Beginning as of the January 22, 2002 surgery date, I find the employee to have become totally incapacitated from gainful employment as a result of his having undergone surgery and needing a period of time post-surgery for recovery and rehabilitation. In making that finding, I adopt the opinion of Dr. Rosen that the employee would have been totally disabled after the surgery, first through March 2002 and then find that total incapacity continuing longer while there was an exploration of the continued complaints.
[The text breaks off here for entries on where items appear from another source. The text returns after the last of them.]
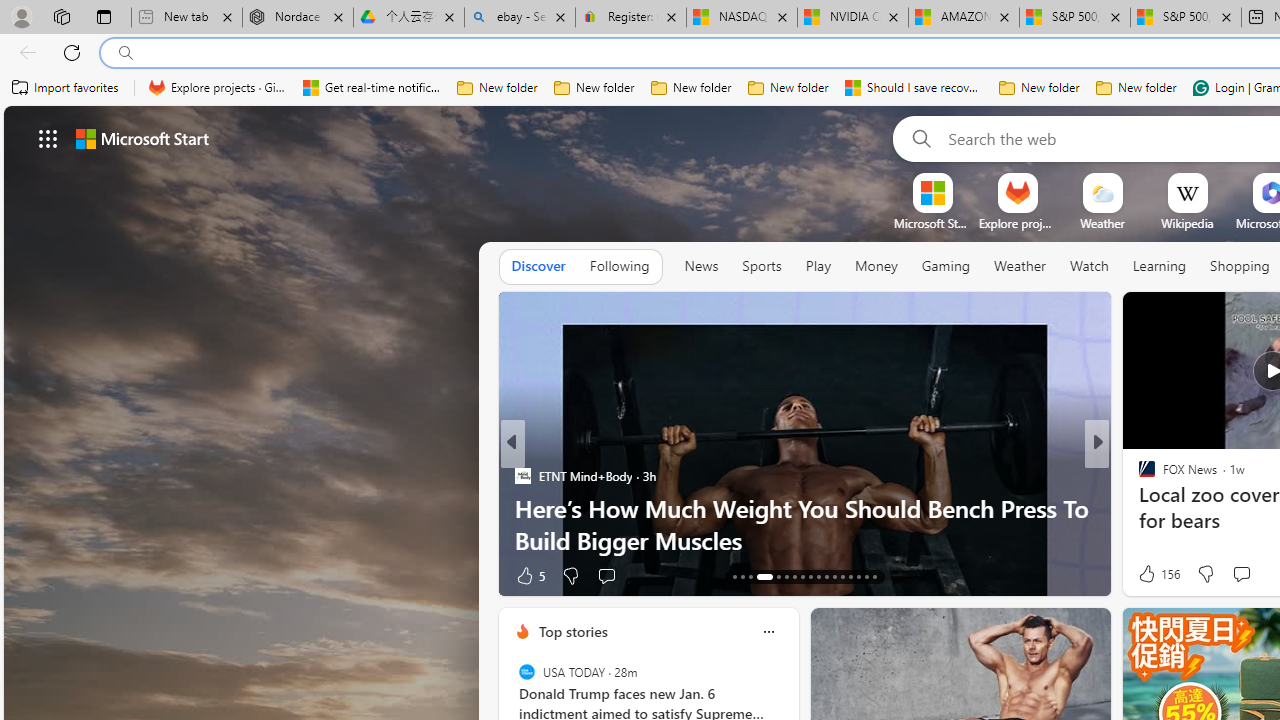 This screenshot has height=720, width=1280. Describe the element at coordinates (141, 137) in the screenshot. I see `'Microsoft start'` at that location.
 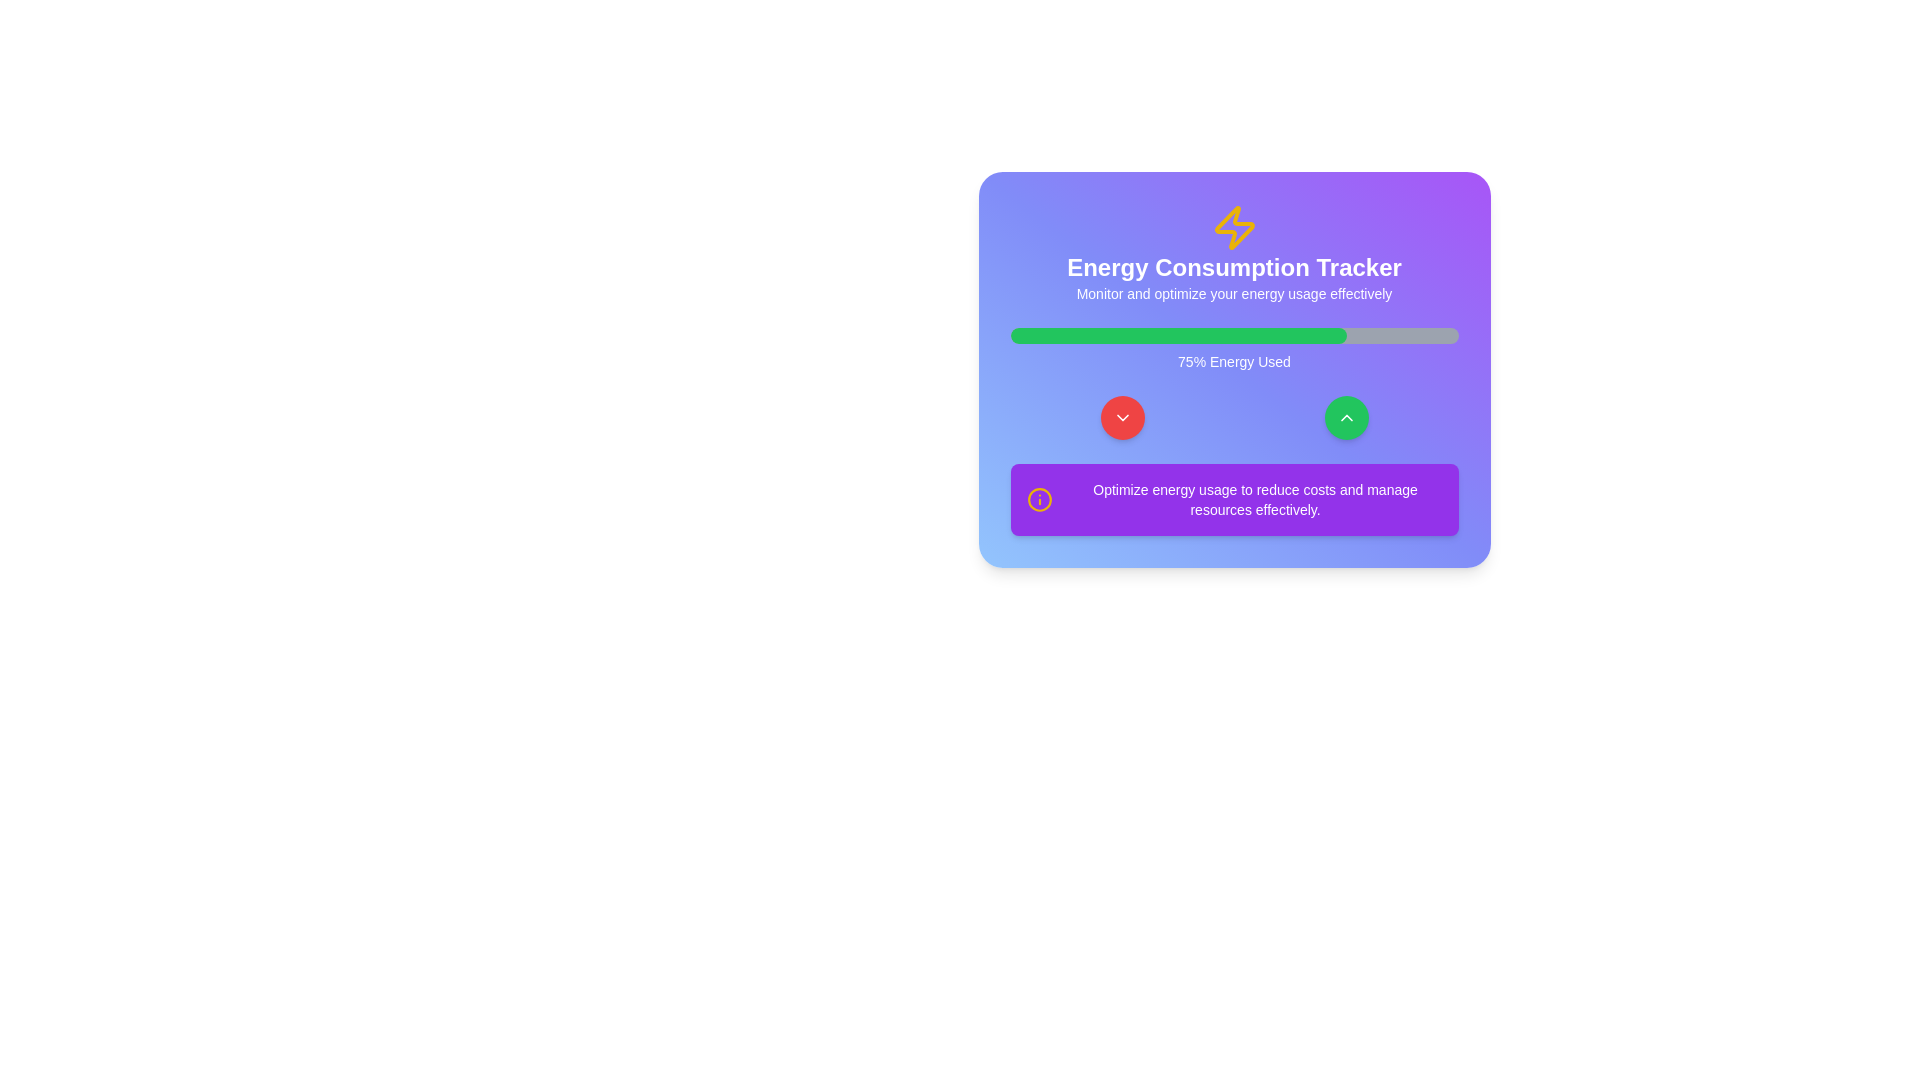 What do you see at coordinates (1233, 293) in the screenshot?
I see `the static text that describes the purpose of the Energy Consumption Tracker, located below the title and above the green progress bar` at bounding box center [1233, 293].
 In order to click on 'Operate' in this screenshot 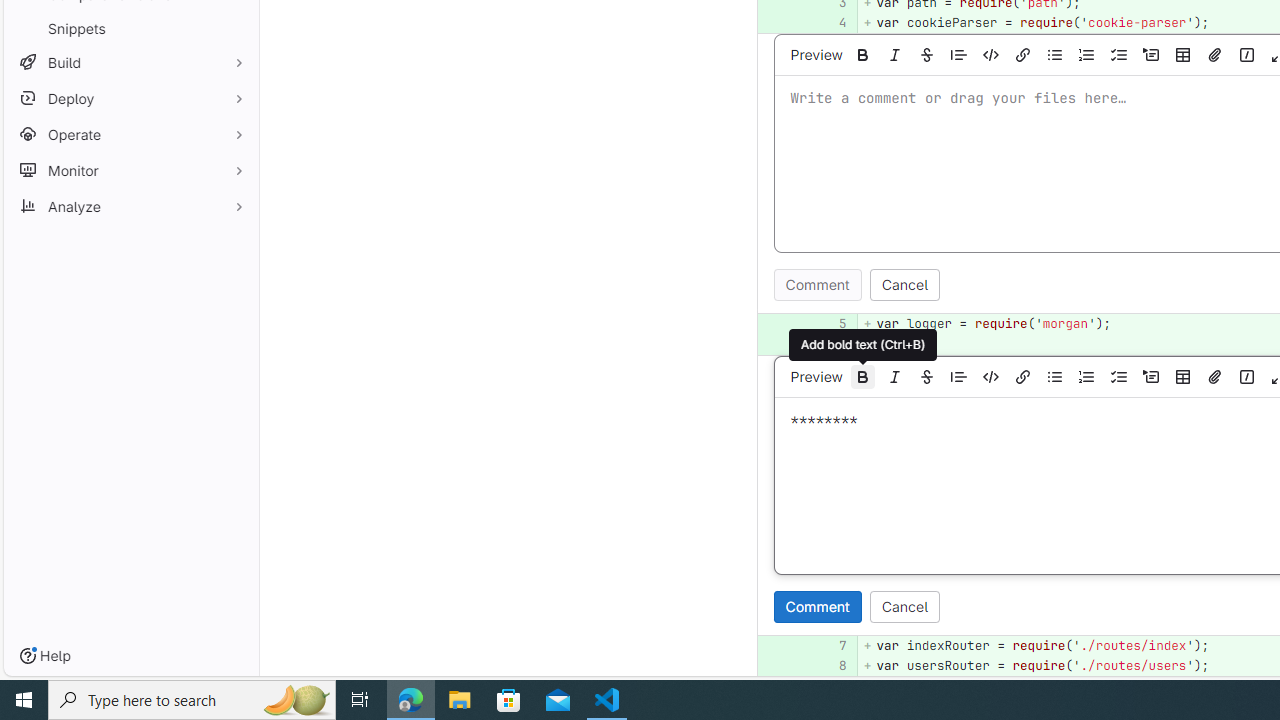, I will do `click(130, 134)`.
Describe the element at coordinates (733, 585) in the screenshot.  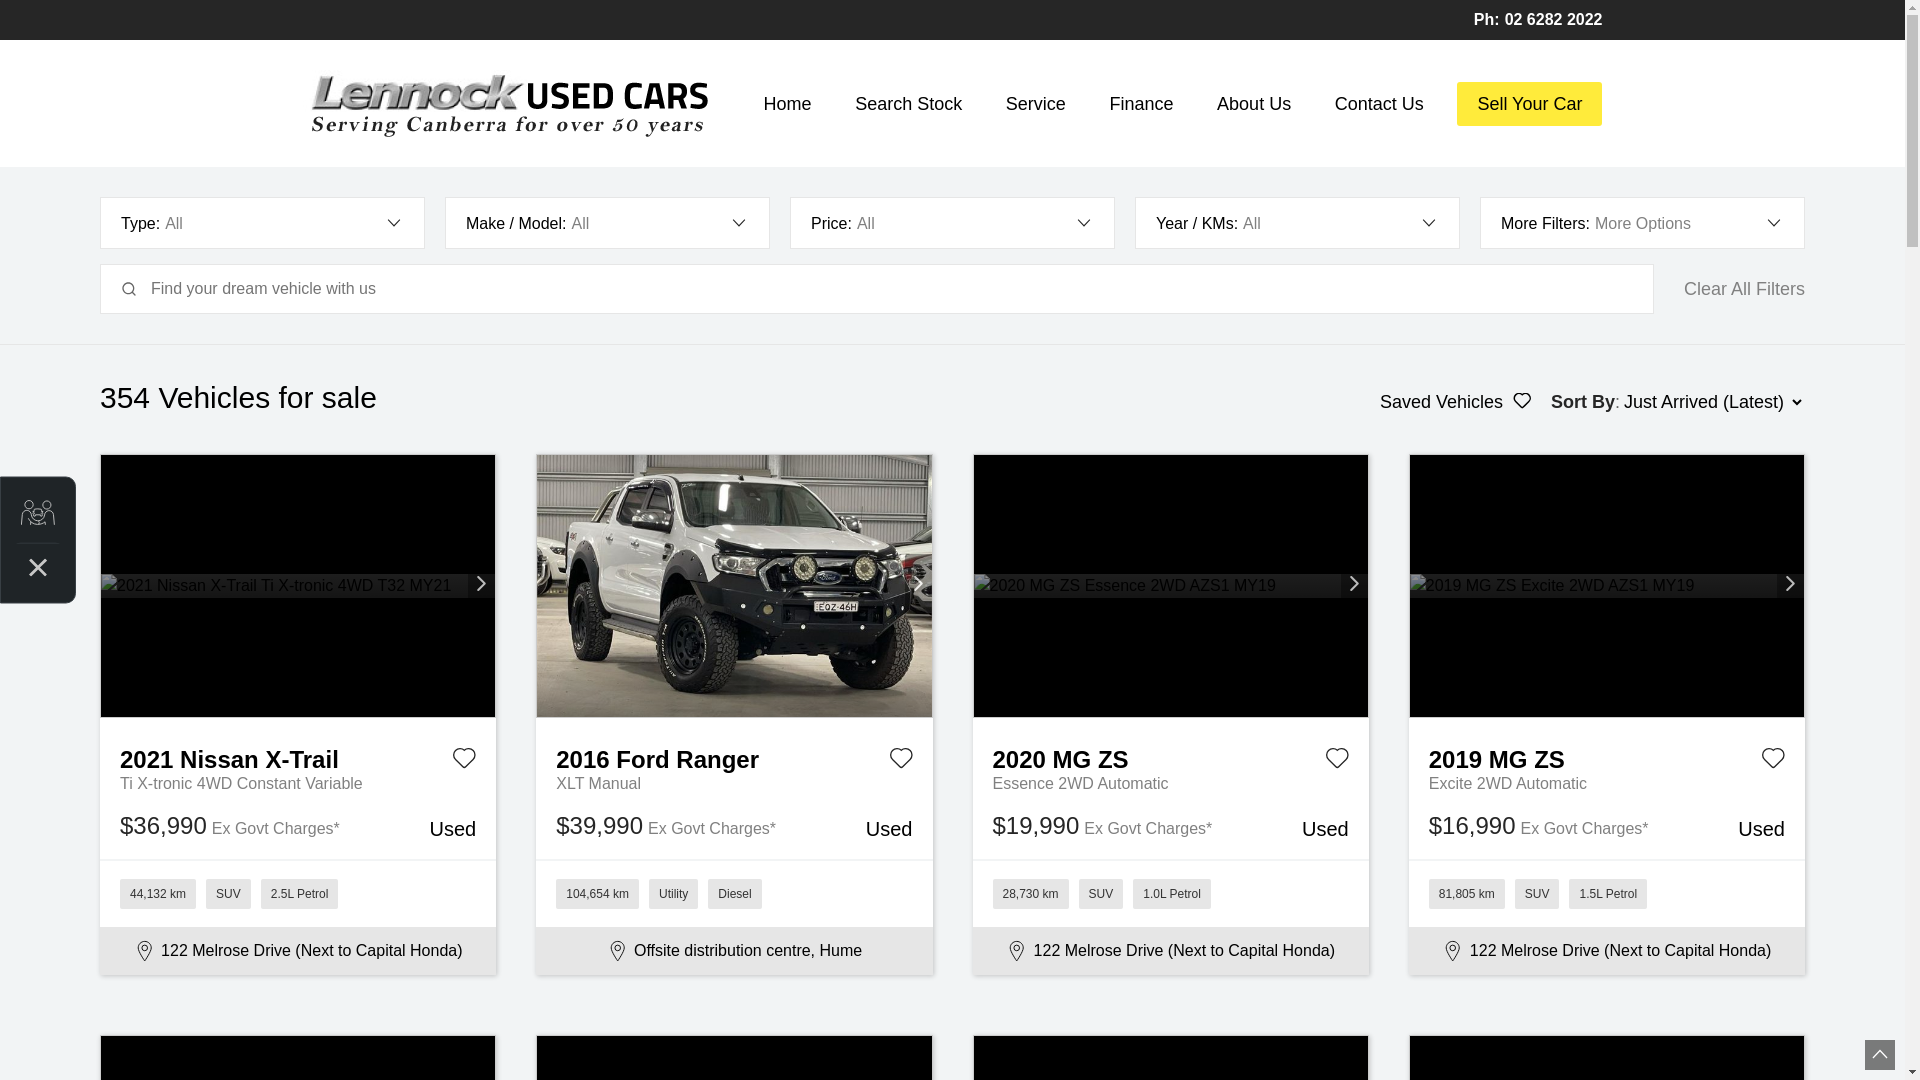
I see `'2016 Ford Ranger XLT PX MkII'` at that location.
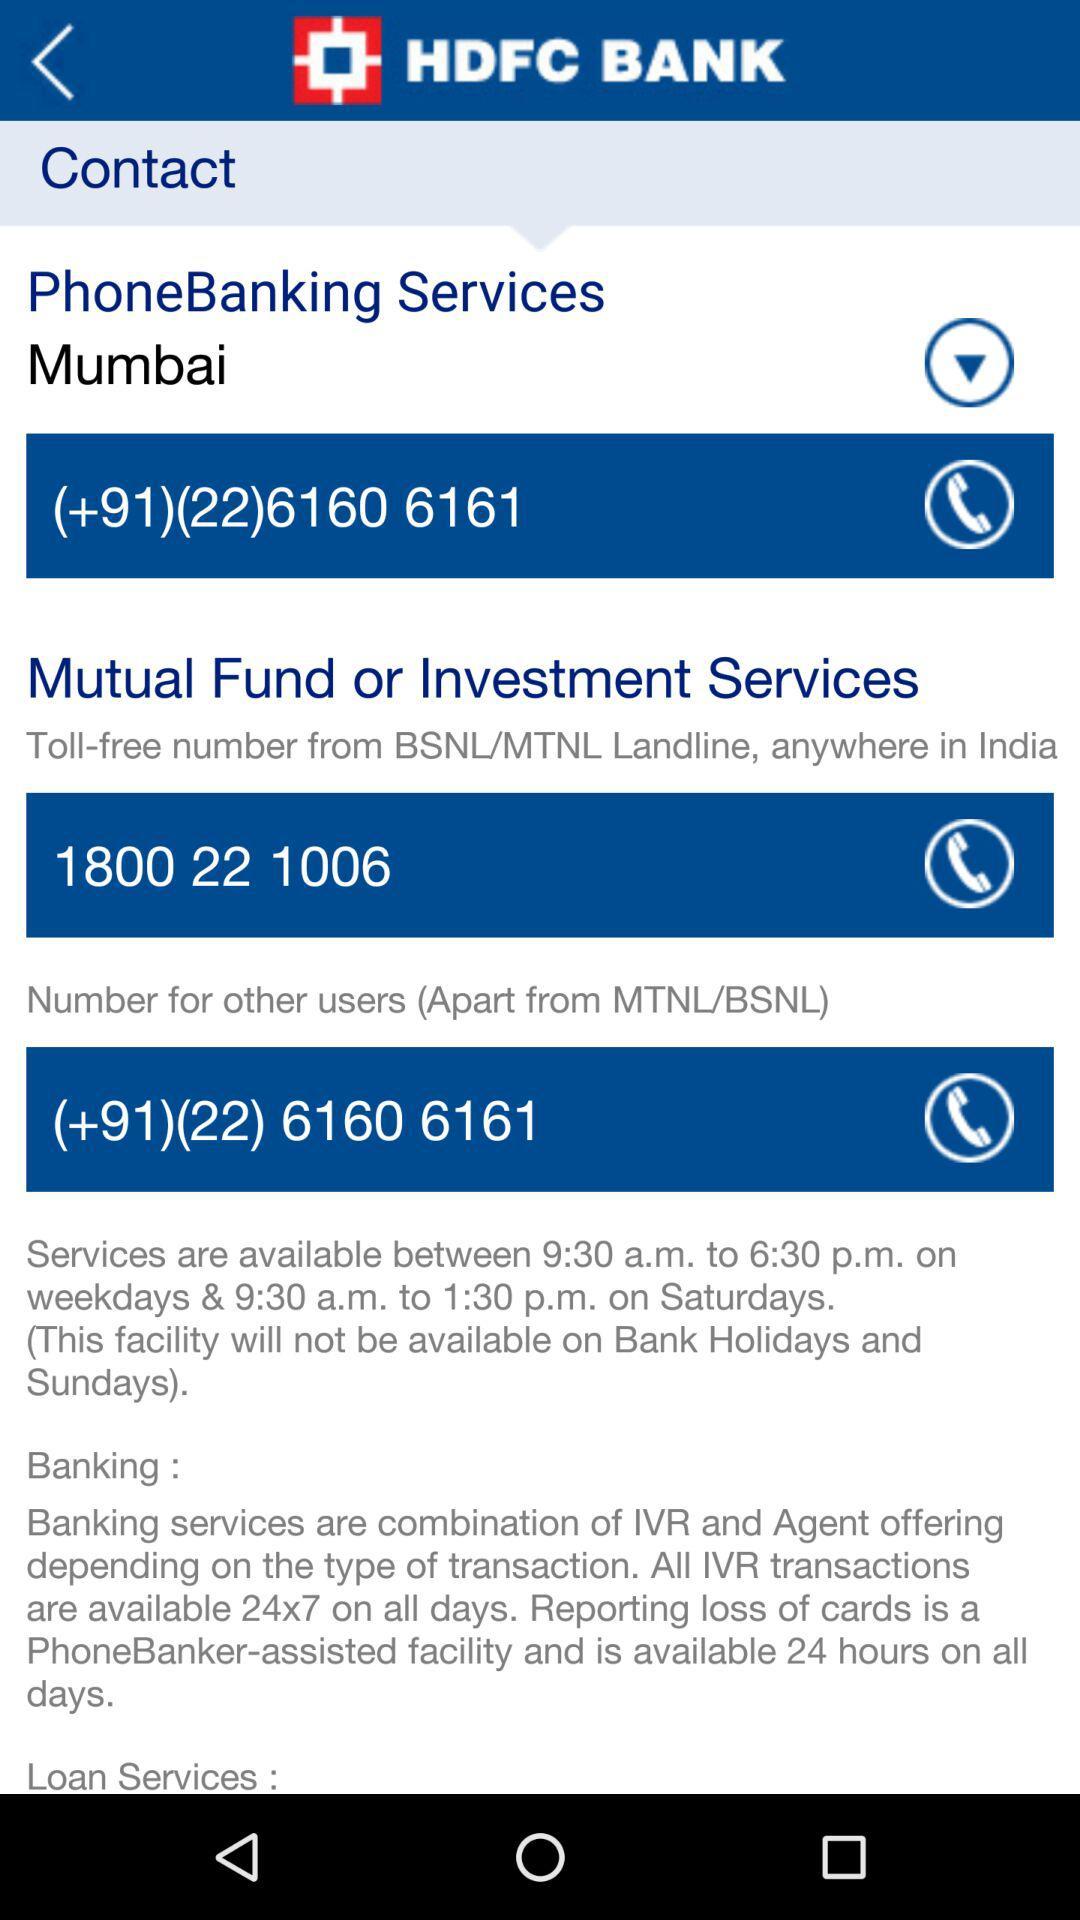 The height and width of the screenshot is (1920, 1080). I want to click on previous, so click(51, 60).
However, I find that period of recovery and rehabilitation to have largely ended as of Monday, July 15, 2002, the first day that Mr. Corbitt was specifically observed to be leaving his house before 7:00 a.m. on what turned out to be his regular mission to 44 Knollwood Road in Squantum. To whatever extent I can trust his explanation of his condition at earlier times, as to that which was said of those things for July 15, 2002 and dates thereafter, I am not able to trust Mr. Corbitt's description of the extent of his symptoms, his physical limitations and his purported inability to engage in activity. Because I cannot trust and cannot find as accurate that which Mr. Corbitt said in description of himself for July 15, 2002 and thereafter, both to me and to medical experts who relied on that information in developing their opinions, I find there to not be any reliable lay or expert evidence that would establish disability and/or incapacity July 15, 2002 and thereafter.

(Dec. 13.) Accordingly, we affirm the judge's decision to modify the employee's benefits as of July 15, 2002. Compare Demeritt v. Town of North Andover School Dept., 11 Mass. Workers' Comp. Rep. 630, 633 (1997) (deposition date is not ordinarily related to employee's medical or vocational condition); Parker v. Shaw's Supermarkets, Inc., 12 Mass. Workers' Comp. Rep. 6, 7 (1998)(date of final proceeding in case is not related to change in employee's medical or vocational condition).

_____________________
William A. McCarthy
Administrative Law Judge

_____________________
Martine Carroll
Administrative Law Judge

_____________________
Susan Maze-Rothstein
Administrative Law Judge

Filed: December 9, 2003






1 Moreover, we note that the impartial examiner's opinion that the employee is capable of light duty work is not strictly a medical opinion entitled to prima facie weight. See Scheffler's Case, 414 Mass. 251, (1994) (administrative judge not required to accord prima facie weight to § 11A doctor's non-medical opinions).